Collected data entries:
__________

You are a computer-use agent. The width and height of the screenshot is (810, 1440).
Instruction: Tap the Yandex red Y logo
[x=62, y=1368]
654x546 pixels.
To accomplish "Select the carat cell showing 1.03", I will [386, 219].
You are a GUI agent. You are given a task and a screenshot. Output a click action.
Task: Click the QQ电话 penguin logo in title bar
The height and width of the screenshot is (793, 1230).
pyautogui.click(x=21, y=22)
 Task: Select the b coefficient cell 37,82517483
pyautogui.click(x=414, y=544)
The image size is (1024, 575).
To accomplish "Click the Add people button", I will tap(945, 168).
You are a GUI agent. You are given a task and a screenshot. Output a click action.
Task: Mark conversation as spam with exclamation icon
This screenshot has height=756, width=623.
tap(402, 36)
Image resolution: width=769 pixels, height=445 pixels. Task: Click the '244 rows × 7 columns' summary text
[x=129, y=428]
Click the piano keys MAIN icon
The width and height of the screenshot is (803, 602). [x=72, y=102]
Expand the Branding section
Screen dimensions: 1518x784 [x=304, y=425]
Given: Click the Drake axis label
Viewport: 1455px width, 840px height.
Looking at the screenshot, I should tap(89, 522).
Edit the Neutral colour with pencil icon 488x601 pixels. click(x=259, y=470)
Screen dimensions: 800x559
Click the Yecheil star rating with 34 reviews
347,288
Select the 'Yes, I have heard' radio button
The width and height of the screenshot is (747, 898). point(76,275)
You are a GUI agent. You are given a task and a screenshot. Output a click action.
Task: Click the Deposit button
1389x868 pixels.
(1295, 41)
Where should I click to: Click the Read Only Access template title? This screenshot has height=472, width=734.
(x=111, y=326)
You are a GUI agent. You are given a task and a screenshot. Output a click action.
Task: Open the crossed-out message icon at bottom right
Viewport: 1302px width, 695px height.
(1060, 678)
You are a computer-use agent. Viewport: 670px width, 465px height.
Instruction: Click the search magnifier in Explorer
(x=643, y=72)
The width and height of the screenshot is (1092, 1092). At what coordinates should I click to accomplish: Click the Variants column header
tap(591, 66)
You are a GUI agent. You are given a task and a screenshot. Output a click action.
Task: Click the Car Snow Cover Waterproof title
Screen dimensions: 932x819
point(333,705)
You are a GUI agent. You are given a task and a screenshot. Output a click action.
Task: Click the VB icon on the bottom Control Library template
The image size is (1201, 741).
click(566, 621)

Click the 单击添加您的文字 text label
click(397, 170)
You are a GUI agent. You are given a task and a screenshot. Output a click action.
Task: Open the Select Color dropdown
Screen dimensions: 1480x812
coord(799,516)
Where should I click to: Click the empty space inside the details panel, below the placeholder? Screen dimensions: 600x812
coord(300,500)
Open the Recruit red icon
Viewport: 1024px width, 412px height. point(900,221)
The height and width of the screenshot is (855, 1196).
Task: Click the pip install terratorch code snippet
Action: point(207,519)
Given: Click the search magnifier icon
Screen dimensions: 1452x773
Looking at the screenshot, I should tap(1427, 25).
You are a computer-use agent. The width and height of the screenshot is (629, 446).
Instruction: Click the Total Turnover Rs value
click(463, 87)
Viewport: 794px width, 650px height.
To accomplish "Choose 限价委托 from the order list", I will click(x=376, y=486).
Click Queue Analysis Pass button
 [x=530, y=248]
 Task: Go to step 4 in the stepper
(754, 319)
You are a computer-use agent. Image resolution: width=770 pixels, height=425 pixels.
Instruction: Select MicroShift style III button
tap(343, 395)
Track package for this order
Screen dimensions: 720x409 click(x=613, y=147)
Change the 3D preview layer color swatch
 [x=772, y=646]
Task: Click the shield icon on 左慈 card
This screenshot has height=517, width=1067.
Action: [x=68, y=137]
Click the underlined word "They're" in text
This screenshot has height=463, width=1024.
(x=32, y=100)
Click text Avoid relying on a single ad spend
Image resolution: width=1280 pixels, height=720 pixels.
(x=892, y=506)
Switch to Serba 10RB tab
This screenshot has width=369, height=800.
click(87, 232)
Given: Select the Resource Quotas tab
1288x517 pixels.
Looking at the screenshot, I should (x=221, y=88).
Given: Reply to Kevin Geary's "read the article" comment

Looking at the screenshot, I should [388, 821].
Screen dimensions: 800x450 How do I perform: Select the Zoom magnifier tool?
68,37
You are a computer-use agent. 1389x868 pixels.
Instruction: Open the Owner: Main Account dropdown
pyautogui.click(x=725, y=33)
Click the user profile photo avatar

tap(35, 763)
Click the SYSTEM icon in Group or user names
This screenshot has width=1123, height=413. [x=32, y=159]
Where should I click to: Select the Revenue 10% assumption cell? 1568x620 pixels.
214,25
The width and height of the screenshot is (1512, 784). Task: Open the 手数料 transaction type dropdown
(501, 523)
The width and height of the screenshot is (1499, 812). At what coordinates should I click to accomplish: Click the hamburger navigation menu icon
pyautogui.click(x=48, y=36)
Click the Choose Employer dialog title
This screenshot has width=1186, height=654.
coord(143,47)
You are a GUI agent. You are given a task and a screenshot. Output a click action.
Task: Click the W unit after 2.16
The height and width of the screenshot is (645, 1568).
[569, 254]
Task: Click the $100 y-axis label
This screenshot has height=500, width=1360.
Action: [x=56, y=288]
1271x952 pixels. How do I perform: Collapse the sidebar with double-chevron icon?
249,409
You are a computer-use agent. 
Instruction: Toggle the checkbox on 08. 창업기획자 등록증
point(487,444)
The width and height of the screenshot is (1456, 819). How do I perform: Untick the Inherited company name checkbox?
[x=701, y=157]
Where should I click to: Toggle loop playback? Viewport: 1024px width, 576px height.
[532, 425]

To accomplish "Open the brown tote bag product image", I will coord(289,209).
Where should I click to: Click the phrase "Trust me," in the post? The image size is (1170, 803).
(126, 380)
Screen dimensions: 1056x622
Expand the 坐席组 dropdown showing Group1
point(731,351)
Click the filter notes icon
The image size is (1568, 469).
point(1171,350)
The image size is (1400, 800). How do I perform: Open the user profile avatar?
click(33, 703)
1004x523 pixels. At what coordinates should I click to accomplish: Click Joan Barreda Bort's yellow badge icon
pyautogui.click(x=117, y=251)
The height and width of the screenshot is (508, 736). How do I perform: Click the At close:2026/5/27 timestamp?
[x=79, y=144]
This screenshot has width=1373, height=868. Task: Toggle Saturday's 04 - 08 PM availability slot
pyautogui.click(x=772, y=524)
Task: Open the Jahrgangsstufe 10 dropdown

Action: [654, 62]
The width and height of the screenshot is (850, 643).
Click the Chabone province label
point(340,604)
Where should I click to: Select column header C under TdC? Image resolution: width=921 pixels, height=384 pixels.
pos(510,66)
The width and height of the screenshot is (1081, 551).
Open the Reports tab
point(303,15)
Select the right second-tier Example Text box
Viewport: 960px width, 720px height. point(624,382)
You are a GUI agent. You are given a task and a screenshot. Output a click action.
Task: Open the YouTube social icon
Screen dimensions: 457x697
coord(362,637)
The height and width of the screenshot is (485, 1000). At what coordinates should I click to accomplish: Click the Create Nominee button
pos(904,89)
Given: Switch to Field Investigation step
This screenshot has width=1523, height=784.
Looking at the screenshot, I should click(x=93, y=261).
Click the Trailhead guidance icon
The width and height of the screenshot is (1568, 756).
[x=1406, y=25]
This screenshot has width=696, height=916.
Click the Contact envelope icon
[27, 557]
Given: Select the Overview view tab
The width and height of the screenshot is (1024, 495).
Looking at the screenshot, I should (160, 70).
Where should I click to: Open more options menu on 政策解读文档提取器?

__________

● **Work required**:
Every line of the data must be written out again word for word.

● **Task response**:
You are a computer-use agent. The width and height of the screenshot is (810, 1440).
Instruction: Tap the Yandex red Y logo
[x=62, y=1368]
654x546 pixels.
To accomplish "Select the carat cell showing 1.03", I will [386, 219].
You are a GUI agent. You are given a task and a screenshot. Output a click action.
Task: Click the QQ电话 penguin logo in title bar
The height and width of the screenshot is (793, 1230).
pyautogui.click(x=21, y=22)
 Task: Select the b coefficient cell 37,82517483
pyautogui.click(x=414, y=544)
The image size is (1024, 575).
To accomplish "Click the Add people button", I will tap(945, 168).
You are a GUI agent. You are given a task and a screenshot. Output a click action.
Task: Mark conversation as spam with exclamation icon
This screenshot has height=756, width=623.
tap(402, 36)
Image resolution: width=769 pixels, height=445 pixels. Task: Click the '244 rows × 7 columns' summary text
[x=129, y=428]
Click the piano keys MAIN icon
The width and height of the screenshot is (803, 602). [x=72, y=102]
Expand the Branding section
Screen dimensions: 1518x784 [x=304, y=425]
Given: Click the Drake axis label
Viewport: 1455px width, 840px height.
Looking at the screenshot, I should tap(89, 522).
Edit the Neutral colour with pencil icon 488x601 pixels. click(x=259, y=470)
Screen dimensions: 800x559
Click the Yecheil star rating with 34 reviews
347,288
Select the 'Yes, I have heard' radio button
The width and height of the screenshot is (747, 898). point(76,275)
You are a GUI agent. You are given a task and a screenshot. Output a click action.
Task: Click the Deposit button
1389x868 pixels.
(1295, 41)
Where should I click to: Click the Read Only Access template title? This screenshot has height=472, width=734.
(x=111, y=326)
You are a GUI agent. You are given a task and a screenshot. Output a click action.
Task: Open the crossed-out message icon at bottom right
Viewport: 1302px width, 695px height.
(1060, 678)
You are a computer-use agent. Viewport: 670px width, 465px height.
Instruction: Click the search magnifier in Explorer
(x=643, y=72)
The width and height of the screenshot is (1092, 1092). At what coordinates should I click to accomplish: Click the Variants column header
tap(591, 66)
You are a GUI agent. You are given a task and a screenshot. Output a click action.
Task: Click the Car Snow Cover Waterproof title
Screen dimensions: 932x819
point(333,705)
You are a GUI agent. You are given a task and a screenshot. Output a click action.
Task: Click the VB icon on the bottom Control Library template
The image size is (1201, 741).
click(566, 621)

Click the 单击添加您的文字 text label
click(397, 170)
You are a GUI agent. You are given a task and a screenshot. Output a click action.
Task: Open the Select Color dropdown
Screen dimensions: 1480x812
coord(799,516)
Where should I click to: Click the empty space inside the details panel, below the placeholder? Screen dimensions: 600x812
coord(300,500)
Open the Recruit red icon
Viewport: 1024px width, 412px height. point(900,221)
The height and width of the screenshot is (855, 1196).
Task: Click the pip install terratorch code snippet
Action: point(207,519)
Given: Click the search magnifier icon
Screen dimensions: 1452x773
Looking at the screenshot, I should tap(1427, 25).
You are a computer-use agent. The width and height of the screenshot is (629, 446).
Instruction: Click the Total Turnover Rs value
click(463, 87)
Viewport: 794px width, 650px height.
To accomplish "Choose 限价委托 from the order list", I will click(x=376, y=486).
Click Queue Analysis Pass button
 [x=530, y=248]
 Task: Go to step 4 in the stepper
(754, 319)
You are a computer-use agent. Image resolution: width=770 pixels, height=425 pixels.
Instruction: Select MicroShift style III button
tap(343, 395)
Track package for this order
Screen dimensions: 720x409 click(x=613, y=147)
Change the 3D preview layer color swatch
 [x=772, y=646]
Task: Click the shield icon on 左慈 card
This screenshot has height=517, width=1067.
Action: [x=68, y=137]
Click the underlined word "They're" in text
This screenshot has height=463, width=1024.
(x=32, y=100)
Click text Avoid relying on a single ad spend
Image resolution: width=1280 pixels, height=720 pixels.
(x=892, y=506)
Switch to Serba 10RB tab
This screenshot has width=369, height=800.
click(87, 232)
Given: Select the Resource Quotas tab
1288x517 pixels.
Looking at the screenshot, I should (x=221, y=88).
Given: Reply to Kevin Geary's "read the article" comment

Looking at the screenshot, I should [388, 821].
Screen dimensions: 800x450 How do I perform: Select the Zoom magnifier tool?
68,37
You are a computer-use agent. 1389x868 pixels.
Instruction: Open the Owner: Main Account dropdown
pyautogui.click(x=725, y=33)
Click the user profile photo avatar

tap(35, 763)
Click the SYSTEM icon in Group or user names
This screenshot has width=1123, height=413. [x=32, y=159]
Where should I click to: Select the Revenue 10% assumption cell? 1568x620 pixels.
214,25
The width and height of the screenshot is (1512, 784). Task: Open the 手数料 transaction type dropdown
(501, 523)
The width and height of the screenshot is (1499, 812). At what coordinates should I click to accomplish: Click the hamburger navigation menu icon
pyautogui.click(x=48, y=36)
Click the Choose Employer dialog title
This screenshot has width=1186, height=654.
coord(143,47)
You are a GUI agent. You are given a task and a screenshot. Output a click action.
Task: Click the W unit after 2.16
The height and width of the screenshot is (645, 1568).
[569, 254]
Task: Click the $100 y-axis label
This screenshot has height=500, width=1360.
Action: [x=56, y=288]
1271x952 pixels. How do I perform: Collapse the sidebar with double-chevron icon?
249,409
You are a computer-use agent. 
Instruction: Toggle the checkbox on 08. 창업기획자 등록증
point(487,444)
The width and height of the screenshot is (1456, 819). How do I perform: Untick the Inherited company name checkbox?
[x=701, y=157]
Where should I click to: Toggle loop playback? Viewport: 1024px width, 576px height.
[532, 425]

To accomplish "Open the brown tote bag product image", I will coord(289,209).
Where should I click to: Click the phrase "Trust me," in the post? The image size is (1170, 803).
(126, 380)
Screen dimensions: 1056x622
Expand the 坐席组 dropdown showing Group1
point(731,351)
Click the filter notes icon
The image size is (1568, 469).
point(1171,350)
The image size is (1400, 800). How do I perform: Open the user profile avatar?
click(33, 703)
1004x523 pixels. At what coordinates should I click to accomplish: Click Joan Barreda Bort's yellow badge icon
pyautogui.click(x=117, y=251)
The height and width of the screenshot is (508, 736). How do I perform: Click the At close:2026/5/27 timestamp?
[x=79, y=144]
This screenshot has width=1373, height=868. Task: Toggle Saturday's 04 - 08 PM availability slot
pyautogui.click(x=772, y=524)
Task: Open the Jahrgangsstufe 10 dropdown

Action: [654, 62]
The width and height of the screenshot is (850, 643).
Click the Chabone province label
point(340,604)
Where should I click to: Select column header C under TdC? Image resolution: width=921 pixels, height=384 pixels.
pos(510,66)
The width and height of the screenshot is (1081, 551).
Open the Reports tab
point(303,15)
Select the right second-tier Example Text box
Viewport: 960px width, 720px height. point(624,382)
You are a GUI agent. You are given a task and a screenshot. Output a click action.
Task: Open the YouTube social icon
Screen dimensions: 457x697
coord(362,637)
The height and width of the screenshot is (485, 1000). At what coordinates should I click to accomplish: Click the Create Nominee button
pos(904,89)
Given: Switch to Field Investigation step
This screenshot has width=1523, height=784.
Looking at the screenshot, I should click(x=93, y=261).
Click the Trailhead guidance icon
The width and height of the screenshot is (1568, 756).
[x=1406, y=25]
This screenshot has width=696, height=916.
Click the Contact envelope icon
[27, 557]
Given: Select the Overview view tab
The width and height of the screenshot is (1024, 495).
Looking at the screenshot, I should (160, 70).
Where should I click to: Open more options menu on 政策解读文档提取器?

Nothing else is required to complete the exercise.